What is the earned income tax credit?

The earned income tax credit subsidizes low-income working families. The credit equals a fixed percentage of earnings from the first dollar of earnings until the credit reaches its maximum. The maximum credit is paid until earnings reach a specified level, after which it declines with each additional dollar of income until no credit is available.

How the EITC Works

The earned income tax credit (EITC) provides substantial support to low- and moderate-income working parents who claim a qualifying child based on relationship, age, residency, and tax filing status requirements. It provides a much smaller amount of support to workers without qualifying children (often called childless workers).

By design, the EITC only benefits people who work. Workers receive a credit equal to a percentage of their earnings up to a maximum credit. Both the credit rate and the maximum credit vary by family size, with larger credits available to families with more children. After the credit reaches its maximum, it remains flat until earnings reach the phaseout point.

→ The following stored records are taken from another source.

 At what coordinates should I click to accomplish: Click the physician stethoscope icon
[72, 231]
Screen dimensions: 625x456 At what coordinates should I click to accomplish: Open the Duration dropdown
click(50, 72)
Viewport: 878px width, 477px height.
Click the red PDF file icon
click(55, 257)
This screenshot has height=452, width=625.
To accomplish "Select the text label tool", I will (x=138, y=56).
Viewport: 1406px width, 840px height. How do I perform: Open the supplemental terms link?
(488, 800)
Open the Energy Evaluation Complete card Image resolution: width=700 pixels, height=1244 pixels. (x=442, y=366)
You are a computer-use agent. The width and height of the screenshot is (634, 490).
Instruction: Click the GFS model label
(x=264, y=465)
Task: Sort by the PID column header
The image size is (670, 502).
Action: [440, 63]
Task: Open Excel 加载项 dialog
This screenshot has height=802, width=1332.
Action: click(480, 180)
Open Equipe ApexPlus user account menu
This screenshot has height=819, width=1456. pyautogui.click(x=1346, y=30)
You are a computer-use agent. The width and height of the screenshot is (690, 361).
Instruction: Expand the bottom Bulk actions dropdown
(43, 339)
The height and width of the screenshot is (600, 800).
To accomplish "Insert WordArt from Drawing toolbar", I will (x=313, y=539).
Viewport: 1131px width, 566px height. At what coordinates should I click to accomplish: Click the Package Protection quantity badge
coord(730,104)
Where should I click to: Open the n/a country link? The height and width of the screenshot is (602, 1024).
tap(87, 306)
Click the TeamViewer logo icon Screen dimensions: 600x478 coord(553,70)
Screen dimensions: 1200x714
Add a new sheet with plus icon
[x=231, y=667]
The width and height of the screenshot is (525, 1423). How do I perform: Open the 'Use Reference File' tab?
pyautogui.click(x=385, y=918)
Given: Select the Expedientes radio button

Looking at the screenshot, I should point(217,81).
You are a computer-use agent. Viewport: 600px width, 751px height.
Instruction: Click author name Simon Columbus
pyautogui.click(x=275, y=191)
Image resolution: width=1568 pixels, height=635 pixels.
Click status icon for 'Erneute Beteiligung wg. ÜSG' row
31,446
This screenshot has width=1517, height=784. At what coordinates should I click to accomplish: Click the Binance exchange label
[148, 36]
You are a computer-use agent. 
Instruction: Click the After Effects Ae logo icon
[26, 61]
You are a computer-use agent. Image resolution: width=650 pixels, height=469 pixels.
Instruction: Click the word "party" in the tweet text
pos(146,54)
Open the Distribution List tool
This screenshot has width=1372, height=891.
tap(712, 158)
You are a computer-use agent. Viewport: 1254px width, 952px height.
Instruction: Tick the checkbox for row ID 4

Thereafter, it declines with each additional dollar of income until no credit is available (figure 1).

In 2023, the maximum credit for families with one child is $3,995, while the maximum credit for families with three or more children is $7,430.

In contrast to the substantial credit for workers with children, childless workers can receive a maximum credit of only $600. Moreover, the credit for childless workers phases out at much lower incomes. Also, childless workers must be at least 25 and not older than 64 to qualify for a subsidy—restrictions that do not apply to workers with children. As a result of these tighter rules, 97 percent of benefits from the credit go to families with children.

 

Impact of the EITC

In general, research shows that the EITC increaseslabor force participation of single people and primary earners in married couples (Dickert, Houser, and Scholz 1995; Eissa and Liebman 1996; Meyer and Rosenbaum 2000, 2001). The credit, however, appears to have little effect on the number of hours they work once employed. Although the EITC phaseout could cause people to reduce their hours (because credits are lost for each additional dollar of eanings, which is effectively a surtax on earnings in the phaseout range), there is little empirical evidence of this happening (Meyer 2002).

The one group of people that may reduce hours of work in response to the EITC incentives is lower-earning spouses in a married couple (Eissa and Hoynes 2006). On balance, the overall increase in work resulting from the EITC much exceeds the decline in labor force participation among second earners in married couples.

Some recent analysis sheds some doubt on earlier estimates of the extent to which the EITC increased labor force participation (Kleven 2020). Possibly, a strong economy and welfare reform played a larger role than the EITC in increasing work for single mothers during the 1990s, when most EITC studies found the credit increased work. However, subsequent analysis found robust evidence that the EITC increased labor force participation (Schanzenbach and Strain 2020).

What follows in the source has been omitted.